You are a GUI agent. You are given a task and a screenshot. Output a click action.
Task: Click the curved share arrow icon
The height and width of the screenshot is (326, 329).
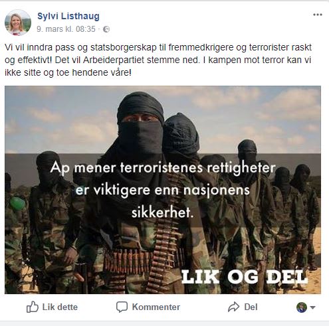pyautogui.click(x=234, y=307)

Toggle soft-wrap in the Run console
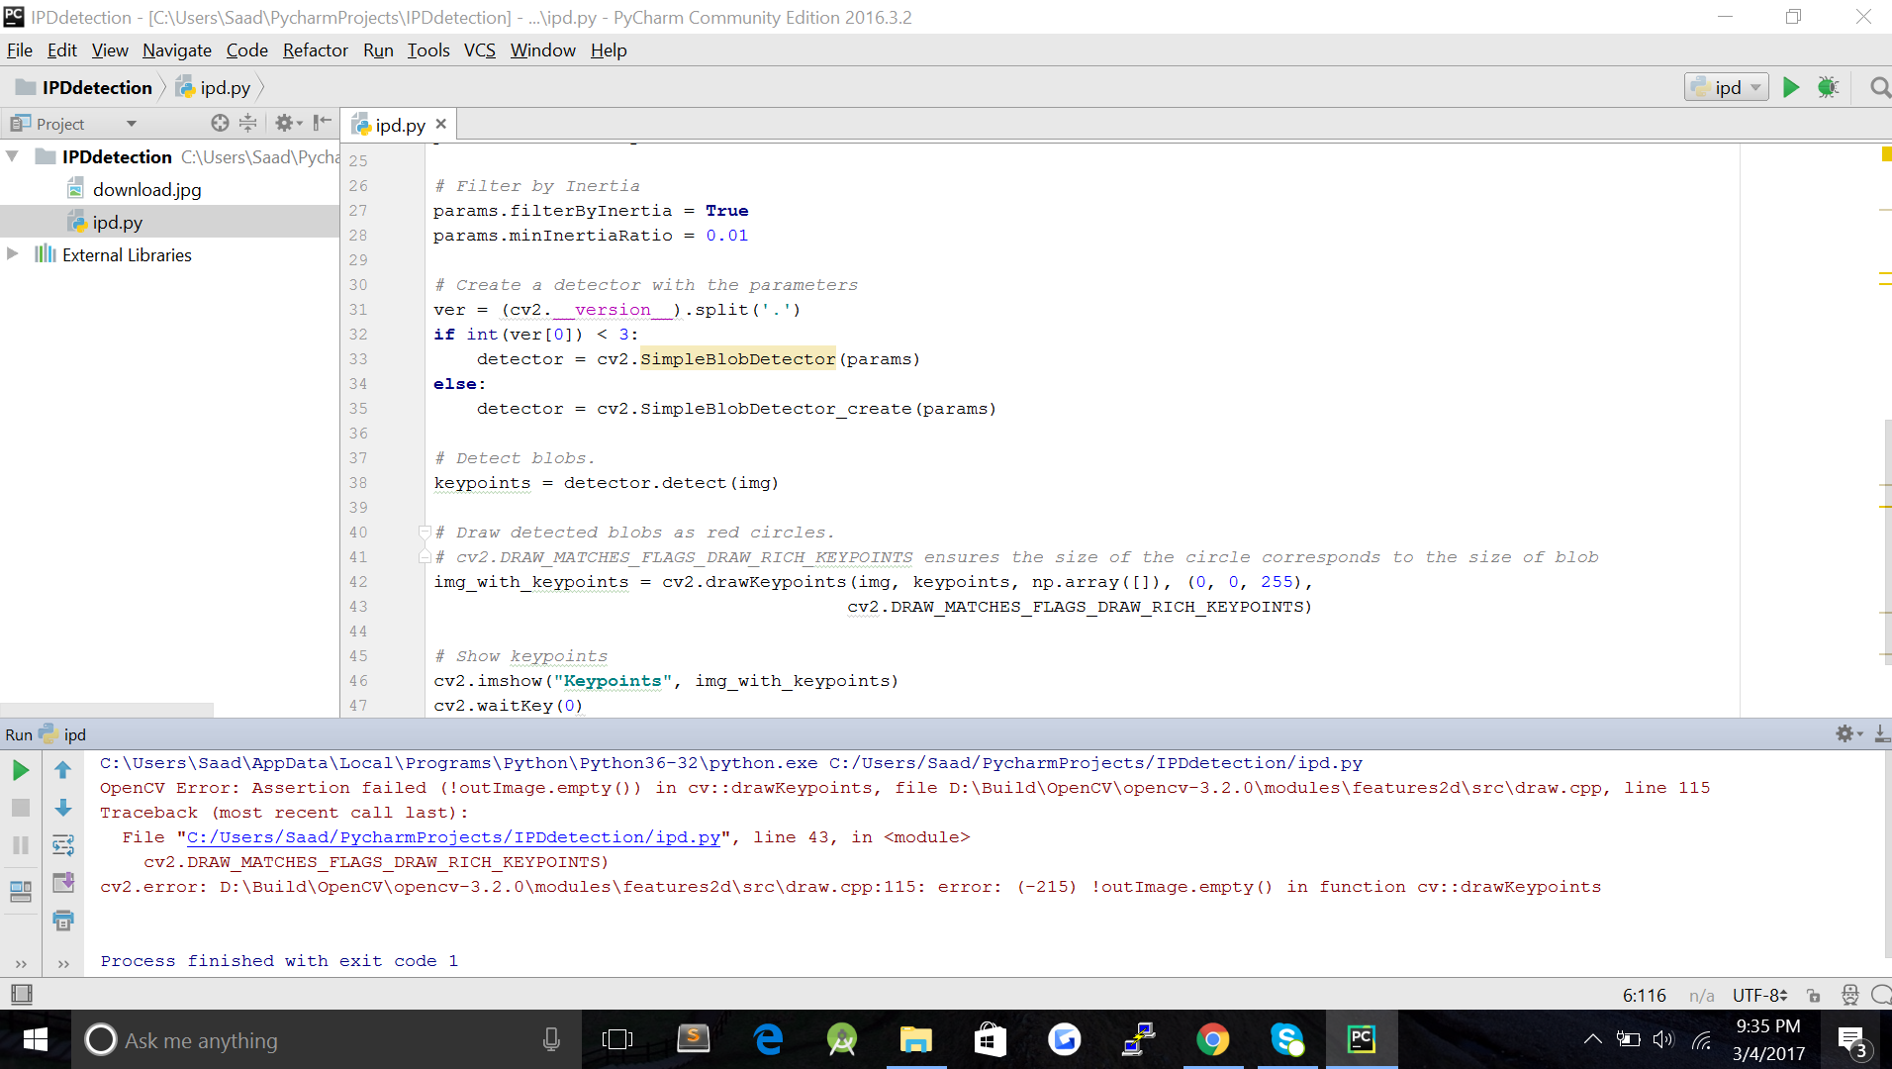coord(63,844)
:::::
### DIRECTIONS FOR THIS TASK:
Only the pictures are left behind; write out everything else in the records exactly.

### FINISHED EXERCISE:
You are a GUI agent. You are given a task and a screenshot. Output a click action.
Task: Click the curved share arrow icon
The height and width of the screenshot is (326, 329).
pyautogui.click(x=234, y=307)

Toggle soft-wrap in the Run console
coord(63,844)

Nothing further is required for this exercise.